* DATA FOR PROCESSING
------------------------------------

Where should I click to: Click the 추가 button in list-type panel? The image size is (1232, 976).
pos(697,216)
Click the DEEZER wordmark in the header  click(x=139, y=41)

------------------------------------

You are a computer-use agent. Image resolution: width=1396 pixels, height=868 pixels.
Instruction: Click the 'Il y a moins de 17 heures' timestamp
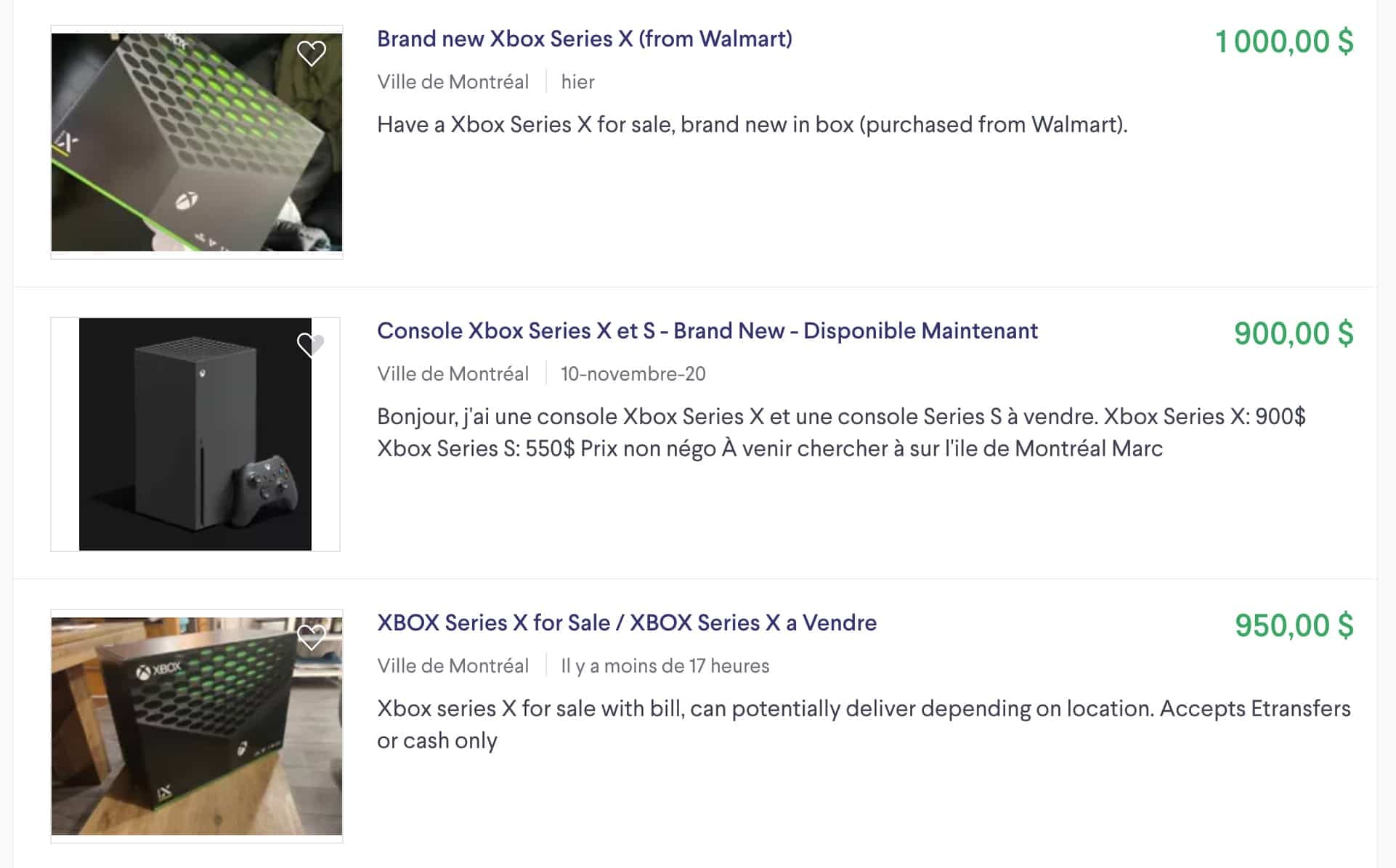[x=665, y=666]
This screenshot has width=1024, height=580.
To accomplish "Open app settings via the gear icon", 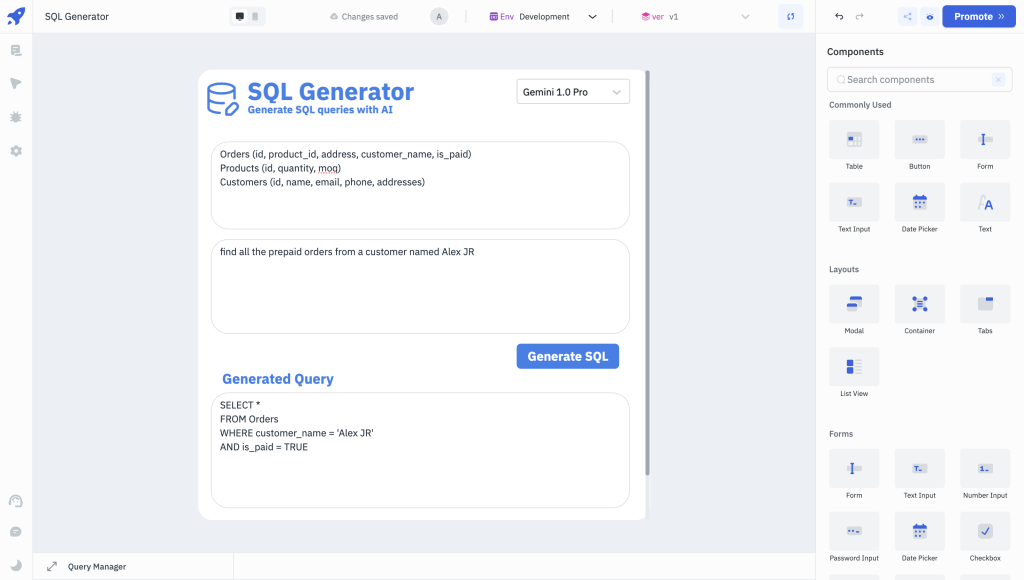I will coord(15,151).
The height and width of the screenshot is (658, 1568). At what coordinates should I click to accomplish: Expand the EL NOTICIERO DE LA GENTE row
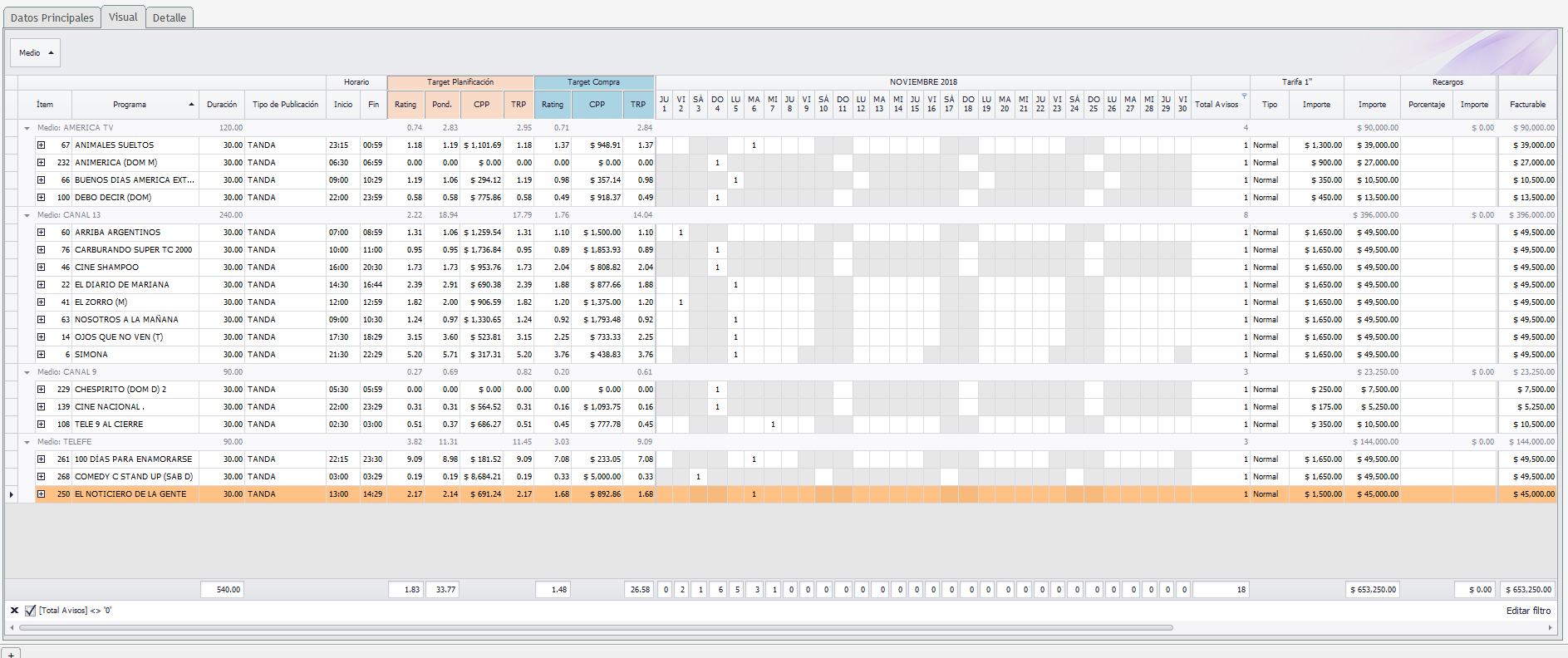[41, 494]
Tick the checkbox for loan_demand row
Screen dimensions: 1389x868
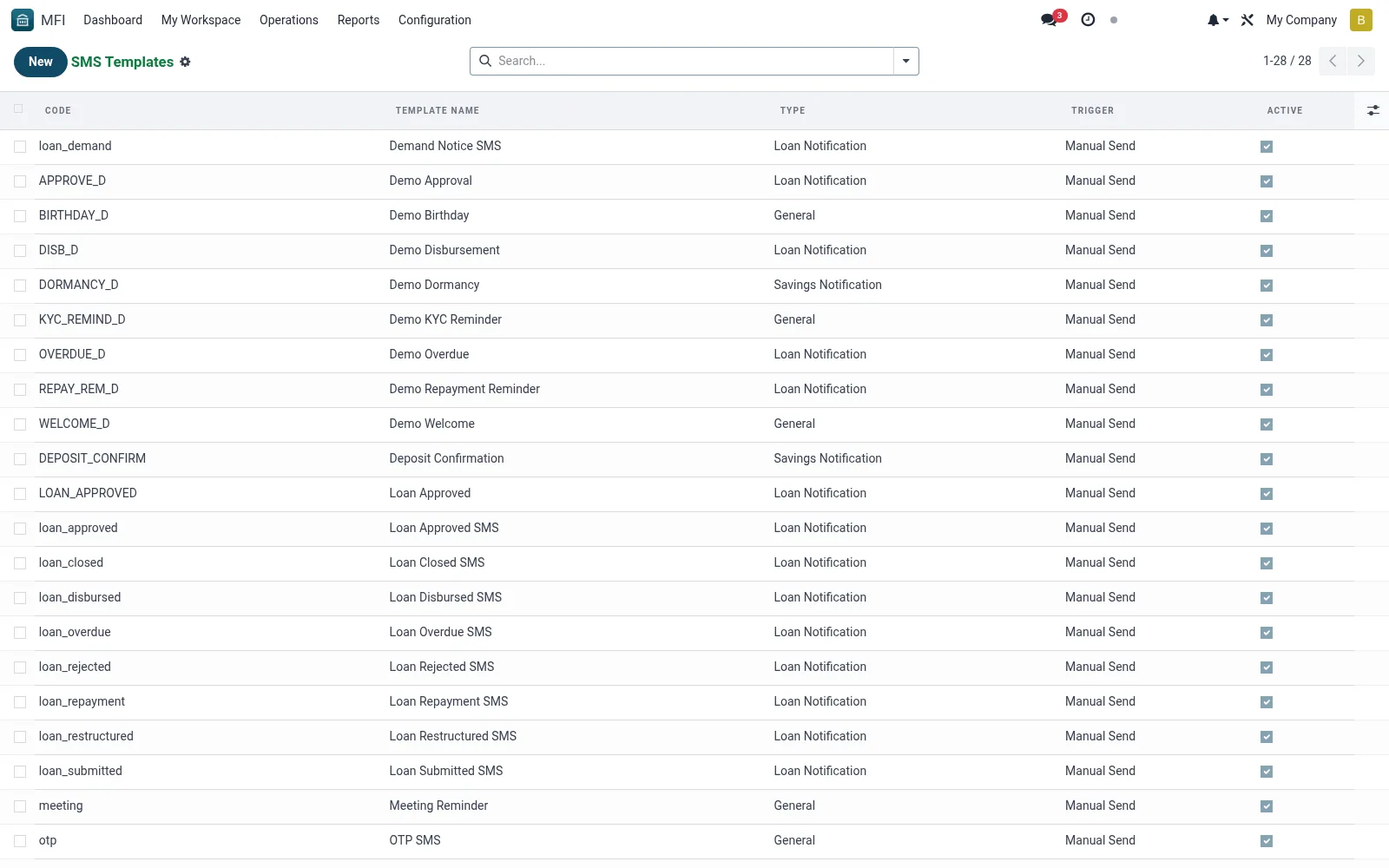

------------------------------------

* DESCRIPTION OF THE TASK
Line for line, output the entries above from the line with "The height and" to the line with "Screen dimensions: 1389x868", both included, and nothing more. Skip pictures.

* YOUR SOLUTION
The height and width of the screenshot is (658, 1568). At what coordinates should I click to accomplish: Expand the EL NOTICIERO DE LA GENTE row
[41, 494]
Tick the checkbox for loan_demand row
Screen dimensions: 1389x868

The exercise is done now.